El gran David

Lo miré de costado durante toda la pretemporada. Apuntando a querer lo mejor para River, no me convencía un Trezeguet a medias tintas, como el de la primera ronda en la que marcó nada más que un gol. No me convencía de ninguna forma verlo como en el partido ante Boca en el Monumental, por ejemplo. Escuché a Ramón Díaz, el 25 de enero, decir “Hoy Trezeguet es el quinto delantero” y coincidí. Físicamente le faltaba…

Pero de repente, Trezeguet volvió a ser. Y se festeja. Apareció ante Boca con un cabezazo y, atento al rebote de la atajada de Orión sellar la victoria en Córdoba. Y apareció ayer, otra vez, y marcó el gol del triunfo ante Estudiantes con una volea con todo su sello.

Ahí está Trezeguet, el que sale corriendo desde el túnel y cumple el sueño de jugar en River cada vez que juega un rato a la pelota en el Monumental o en cualquier estadio del fútbol argentino. Ahí está David, el que se golpea el pecho al ladito del escudo cada vez que el “oleee, oleee, oleee, oleee, Daviiid, Daviiid”, se repite. Ahí está el gran David, el que casi no la toca. Pero convierte par que River festeja.
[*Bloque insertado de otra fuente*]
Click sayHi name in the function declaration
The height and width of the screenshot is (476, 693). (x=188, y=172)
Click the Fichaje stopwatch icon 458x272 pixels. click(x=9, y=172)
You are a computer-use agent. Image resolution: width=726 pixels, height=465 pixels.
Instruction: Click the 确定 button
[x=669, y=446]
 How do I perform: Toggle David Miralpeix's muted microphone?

Este Trezeguet es el que le sirve a River. El que convence a fuerza de goles. El que se puso a pleno y habló de revancha: “Este torneo es una revancha para mí por cómo se dio todo el año pasado”, viendo, y entendiendo por dónde pasaba la crítica a su juego. Y entonces todo River se entusiasma. Y entonces Mora tiene mejor compañía. Y está Iturbe. Y aparece Funes Mori. Y aguarda Luna. Todos, ahora, detrás del Gran David. Porque de la mano de Ramón Díaz todo puede pasar. Que juegue Adalberto Román. Que Acevedo vuelva a estar en la mira. Que Ledesma sea siempre titular. Y que Trezeguet, de quinto delantero, de repente se convierta en el goleador tan esperado. Bien por él. Bien por River.